- Ordinals developers have introduced an upgrade, recursive inscriptions, to overcome Bitcoin’s 4 MB per block size limitation for NFTs.
- Recursive inscriptions allow referencing the content of other inscriptions, streamlining storage and reducing transaction fees.
- It enables the creation of complex functionality, such as video games, on the Bitcoin network and opens the possibility of an internal internet within Bitcoin.
Bitcoin inscriptions have created a lot of buzz in recent months and have split the Bitcoin community in two. And the latest update, “Recursive Inscriptions,” is likely to be just as contentious. Thanks to the upgrade, inscriptions can “indirectly” break the 4 MB block space limit.

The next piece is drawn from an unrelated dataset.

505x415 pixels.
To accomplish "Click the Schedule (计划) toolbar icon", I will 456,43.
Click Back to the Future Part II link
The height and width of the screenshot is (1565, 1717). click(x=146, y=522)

Luxor’s Charlie Spears stated on Twitter that the mastermind behind Ordinal’s Casey Rodarmor “just merged Recursion. Now comes the real fun.” The concept is comparable to BRC721. Although the size of each inscription is less than 4 MB, the combined memo can now exceed that limit.
Recursive Inscription’s Contribution to Bitcoin
Earlier this year, The Ordinals protocol introduced the ability to fully inscribe any file on the chain if it was less than 4MB. Another limitation was that different inscriptions were unaware of each other and could not reference one another.

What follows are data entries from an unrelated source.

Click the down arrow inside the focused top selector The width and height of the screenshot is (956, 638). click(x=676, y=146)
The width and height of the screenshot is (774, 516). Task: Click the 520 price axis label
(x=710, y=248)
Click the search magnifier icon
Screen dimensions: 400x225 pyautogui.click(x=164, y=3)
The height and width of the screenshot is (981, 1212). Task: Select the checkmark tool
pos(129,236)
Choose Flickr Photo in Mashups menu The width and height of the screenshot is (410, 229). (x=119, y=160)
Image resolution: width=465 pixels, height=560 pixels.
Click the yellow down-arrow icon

The introduction of Recursive Inscription will change this as Inscriptions will now be able to use a special syntax to request the contents of other inscriptions, as summarized by a prominent Ordinals member known as “Leonidas.og” on Twitter. According to Ordinals supporters, the new use cases this will enable are enormous.
Leonidas further explained, “…rather than inscribing 10,000 JPEG files for a PFP collection individually which would be quite expensive, you could inscribe the 200 traits from the collection and then make 10,000 more inscriptions that each use a small amount of code to request traits and programmatically render the image.” This would have saved over a million dollars in transaction fees in the case of Bitcoin Apes.
Furthermore, in addition to the existing JPGs, 3D art may now find its way onto the blockchain. “But we can think even bigger,” Leonidas writes, citing the uploading of code packages for complex applications as another new use case.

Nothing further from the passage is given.